Problem to solve:
Reproduce the items word for word, starting with the first line and going on through the line that contains "coord(312,624)".

Record excerpts:

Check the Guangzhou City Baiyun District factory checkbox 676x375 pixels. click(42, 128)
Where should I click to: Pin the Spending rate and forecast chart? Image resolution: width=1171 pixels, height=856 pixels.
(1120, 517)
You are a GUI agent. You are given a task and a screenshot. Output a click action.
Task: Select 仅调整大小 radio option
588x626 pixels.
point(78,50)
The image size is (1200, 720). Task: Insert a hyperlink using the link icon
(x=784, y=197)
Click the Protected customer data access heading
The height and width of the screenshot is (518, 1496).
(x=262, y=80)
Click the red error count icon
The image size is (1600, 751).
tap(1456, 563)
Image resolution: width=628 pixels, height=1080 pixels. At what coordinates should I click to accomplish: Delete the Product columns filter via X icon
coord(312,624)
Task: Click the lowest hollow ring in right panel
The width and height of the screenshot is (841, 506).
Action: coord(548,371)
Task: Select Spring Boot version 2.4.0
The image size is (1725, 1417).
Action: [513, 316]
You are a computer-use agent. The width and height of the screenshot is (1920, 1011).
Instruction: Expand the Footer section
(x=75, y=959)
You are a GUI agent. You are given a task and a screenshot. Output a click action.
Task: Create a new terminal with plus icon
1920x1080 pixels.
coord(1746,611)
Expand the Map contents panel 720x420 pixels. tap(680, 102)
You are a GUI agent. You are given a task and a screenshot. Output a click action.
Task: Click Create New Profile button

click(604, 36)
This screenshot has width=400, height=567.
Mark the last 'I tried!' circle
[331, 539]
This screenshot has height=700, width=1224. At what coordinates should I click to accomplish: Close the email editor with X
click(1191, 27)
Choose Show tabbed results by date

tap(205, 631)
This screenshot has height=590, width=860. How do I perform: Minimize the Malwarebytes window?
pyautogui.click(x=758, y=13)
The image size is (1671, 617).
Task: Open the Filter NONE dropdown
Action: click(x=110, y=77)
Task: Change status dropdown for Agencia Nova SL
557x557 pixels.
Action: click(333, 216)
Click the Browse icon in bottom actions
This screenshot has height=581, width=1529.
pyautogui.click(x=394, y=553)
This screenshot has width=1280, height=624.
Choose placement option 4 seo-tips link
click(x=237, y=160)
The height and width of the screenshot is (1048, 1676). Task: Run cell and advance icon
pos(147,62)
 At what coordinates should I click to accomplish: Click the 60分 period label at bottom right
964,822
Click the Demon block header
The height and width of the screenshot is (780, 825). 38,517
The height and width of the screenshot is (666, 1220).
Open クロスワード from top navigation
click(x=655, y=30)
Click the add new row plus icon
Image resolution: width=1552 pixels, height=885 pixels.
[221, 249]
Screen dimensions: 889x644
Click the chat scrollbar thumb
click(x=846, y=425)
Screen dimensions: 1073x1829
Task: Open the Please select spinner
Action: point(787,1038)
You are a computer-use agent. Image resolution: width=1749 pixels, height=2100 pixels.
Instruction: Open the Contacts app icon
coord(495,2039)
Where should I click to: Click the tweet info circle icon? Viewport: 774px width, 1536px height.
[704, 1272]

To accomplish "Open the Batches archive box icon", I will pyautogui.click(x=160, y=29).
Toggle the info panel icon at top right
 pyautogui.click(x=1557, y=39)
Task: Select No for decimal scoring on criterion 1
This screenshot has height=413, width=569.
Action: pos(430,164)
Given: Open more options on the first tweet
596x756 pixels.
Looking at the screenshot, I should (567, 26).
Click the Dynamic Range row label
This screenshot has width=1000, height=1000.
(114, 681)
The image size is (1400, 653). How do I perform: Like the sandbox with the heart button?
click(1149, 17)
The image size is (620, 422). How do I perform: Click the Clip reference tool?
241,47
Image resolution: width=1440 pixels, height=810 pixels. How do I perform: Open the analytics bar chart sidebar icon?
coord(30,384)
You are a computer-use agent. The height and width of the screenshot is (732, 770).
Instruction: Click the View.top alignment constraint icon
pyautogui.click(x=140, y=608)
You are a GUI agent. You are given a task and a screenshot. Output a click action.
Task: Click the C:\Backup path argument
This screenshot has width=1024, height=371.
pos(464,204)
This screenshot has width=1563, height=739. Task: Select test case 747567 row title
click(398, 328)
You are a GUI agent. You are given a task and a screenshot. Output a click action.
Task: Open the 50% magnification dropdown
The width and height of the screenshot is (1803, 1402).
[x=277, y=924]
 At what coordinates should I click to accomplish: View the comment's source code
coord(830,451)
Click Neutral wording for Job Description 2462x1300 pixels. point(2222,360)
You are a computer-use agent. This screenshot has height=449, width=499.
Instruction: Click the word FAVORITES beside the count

Result of the task:
Check the Guangzhou City Baiyun District factory checkbox 676x375 pixels. click(42, 128)
Where should I click to: Pin the Spending rate and forecast chart? Image resolution: width=1171 pixels, height=856 pixels.
(1120, 517)
You are a GUI agent. You are given a task and a screenshot. Output a click action.
Task: Select 仅调整大小 radio option
588x626 pixels.
point(78,50)
The image size is (1200, 720). Task: Insert a hyperlink using the link icon
(x=784, y=197)
Click the Protected customer data access heading
The height and width of the screenshot is (518, 1496).
(x=262, y=80)
Click the red error count icon
The image size is (1600, 751).
tap(1456, 563)
Image resolution: width=628 pixels, height=1080 pixels. At what coordinates should I click to accomplish: Delete the Product columns filter via X icon
coord(312,624)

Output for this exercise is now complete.